The Relation of Boredom and Sadistic Aggression
I don't usually like Johnny Harris, I find him kinda annoying, but I do watch his stuff sometimes. This morning he released a video on boredom, and that lead me down a long road of research to learn this:
Boredom consistently predicts sadistic behavior. Across nine studies with over 7,600 participants total, the researchers found strong evidence that boredom is linked to sadism, in some manner work to harm others for pleasure. People who are chronically prone to boredom in everyday life showed higher levels of sadistic tendencies.
The relationship appears across multiple real-world contexts. The boredom-sadism link wasn't limited to laboratory settings. It manifested in various important societal contexts including online trolling, sadistic behavior in military settings, parents' treatment of children during childcare, and sadistic fantasies.
Boredom can be experimentally manipulated to increase sadistic behavior. When researchers deliberately induced boredom in participants, it led to increased sadistic actions like killing worms and destroying other participants' monetary rewards.

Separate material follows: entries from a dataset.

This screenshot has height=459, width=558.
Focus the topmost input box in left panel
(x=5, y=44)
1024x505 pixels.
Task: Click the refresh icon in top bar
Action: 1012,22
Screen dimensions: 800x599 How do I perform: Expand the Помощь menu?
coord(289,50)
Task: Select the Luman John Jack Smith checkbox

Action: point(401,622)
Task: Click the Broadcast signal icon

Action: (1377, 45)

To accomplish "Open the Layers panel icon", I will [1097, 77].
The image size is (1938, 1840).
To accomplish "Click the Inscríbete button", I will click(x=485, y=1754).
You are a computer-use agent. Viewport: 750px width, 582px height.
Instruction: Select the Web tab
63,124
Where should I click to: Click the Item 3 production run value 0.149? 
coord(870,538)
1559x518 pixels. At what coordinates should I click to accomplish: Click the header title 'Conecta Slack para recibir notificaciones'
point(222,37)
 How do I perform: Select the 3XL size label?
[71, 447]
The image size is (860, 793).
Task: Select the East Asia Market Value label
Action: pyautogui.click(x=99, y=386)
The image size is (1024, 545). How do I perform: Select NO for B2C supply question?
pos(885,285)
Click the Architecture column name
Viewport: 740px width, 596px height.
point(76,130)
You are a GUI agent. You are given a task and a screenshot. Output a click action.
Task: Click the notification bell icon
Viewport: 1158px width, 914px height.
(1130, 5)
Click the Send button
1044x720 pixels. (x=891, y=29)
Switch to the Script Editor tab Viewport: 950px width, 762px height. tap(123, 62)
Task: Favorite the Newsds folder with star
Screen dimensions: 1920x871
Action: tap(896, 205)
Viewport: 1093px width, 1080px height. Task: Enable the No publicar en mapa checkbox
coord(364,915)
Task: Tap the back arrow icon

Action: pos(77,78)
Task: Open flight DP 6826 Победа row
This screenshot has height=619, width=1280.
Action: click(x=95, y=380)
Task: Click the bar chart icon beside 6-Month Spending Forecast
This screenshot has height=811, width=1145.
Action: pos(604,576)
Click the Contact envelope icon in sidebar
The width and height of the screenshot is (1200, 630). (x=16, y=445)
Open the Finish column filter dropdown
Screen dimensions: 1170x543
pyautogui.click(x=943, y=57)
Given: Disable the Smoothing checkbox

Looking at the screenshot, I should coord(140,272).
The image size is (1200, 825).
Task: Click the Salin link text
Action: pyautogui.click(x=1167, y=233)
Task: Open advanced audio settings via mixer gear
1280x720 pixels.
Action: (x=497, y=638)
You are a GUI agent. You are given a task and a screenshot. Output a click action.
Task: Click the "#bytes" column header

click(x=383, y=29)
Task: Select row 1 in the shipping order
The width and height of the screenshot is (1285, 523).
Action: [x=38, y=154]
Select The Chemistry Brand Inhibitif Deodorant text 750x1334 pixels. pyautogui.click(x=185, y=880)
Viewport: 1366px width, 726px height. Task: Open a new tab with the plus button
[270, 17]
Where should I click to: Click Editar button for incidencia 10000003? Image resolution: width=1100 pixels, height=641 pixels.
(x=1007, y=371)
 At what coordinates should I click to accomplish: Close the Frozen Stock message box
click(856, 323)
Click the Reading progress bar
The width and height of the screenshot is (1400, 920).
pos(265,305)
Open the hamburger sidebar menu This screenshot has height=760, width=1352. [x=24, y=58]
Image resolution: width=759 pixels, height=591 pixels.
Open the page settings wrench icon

Available alternatives matter significantly. When people had multiple behavioral options available, boredom only motivated sadistic behavior among those already high in dispositional sadism. However, when no alternatives were present, boredom increased sadistic behavior even among people normally low in sadistic tendencies.
The mechanism involves seeking excitement and novelty. The researchers found that boredom's effects on sadism were mediated by people's desire for excitement and novelty-seeking - essentially, sadistic behavior served as a way to escape the aversive state of boredom.
The research gives psychological substance to what generations have observed:
Peeping people engaged in meaningful, stimulating activities isn't just good for productivity - it may be crucial for preventing antisocial behavior. This suggests the folk wisdom has merit - idleness or lack of meaningful activity can indeed lead people toward "devilish" behavior, not necessarily because they're inherently cruel, but because boredom creates such an uncomfortable state that people will seek relief through whatever means are available. The researchers found that boredom creates an "aversive motivational state" where people seek "any form of stimulation or excitement" to escape that unpleasant feeling. When constructive alternatives aren't available, even causing harm to others can serve as a way to generate the novelty and arousal needed to alleviate boredom. This research provides compelling scientific evidence for the age-old saying "idle hands are the devil's workshop." The paper essentially demonstrates that when people are bored - cognitively understimulated and lacking meaningful engagement - they become more prone to harmful, sadistic behavior toward others.
The boredom-sadism connection helps explain several troubling aspects of our current digital landscape:
Online harassment and trolling become clearer through this lens. When people are scrolling mindlessly through social feeds, experiencing the chronic understimulation that characterizes modern boredom, they're primed for sadistic behavior. The research showed that boredom specifically predicts online trolling - suddenly those vicious comment sections make more sense. People aren't just "naturally mean online" - they're bored and seeking stimulation through causing harm to others.
Cancel culture and pile-ons could partly stem from this dynamic. When algorithms fail to provide sufficient novelty and excitement, participating in collective harassment becomes an easy way to generate the arousal needed to escape boredom.
Apps like TikTok, Instagram, and Candy Crush are essentially boredom-management systems, but they're creating a vicious cycle:
They provide just enough stimulation to temporarily alleviate boredom
But they don't provide the deep meaning or sustained attention that would prevent boredom
This creates chronic low-level understimulation - exactly the state the research identifies as dangerous
When the apps fail to deliver sufficient novelty, users become primed for more destructive forms of stimulation-seeking
These apps are designed like casino games - intermittent, unpredictable rewards that keep people engaged but never truly satisfied. This creates what the researchers would recognize as a perfect storm: chronic attention deficits (from fragmented, shallow engagement) combined with meaning deficits (from consuming rather than creating meaningful content).
The research suggests we're potentially creating a society-wide condition where millions of people exist in a state of chronic boredom masked by digital stimulation. When that stimulation fails or becomes insufficient, the pathway to sadistic behavior becomes more likely.
This might explain why we're seeing increases in cyberbullying, online harassment, and even real-world violence that seems to stem from digital interactions. The "devil's workshop" isn't just idle hands anymore - it's minds trapped in cycles of shallow digital engagement that never quite satisfy our need for genuine stimulation and meaning.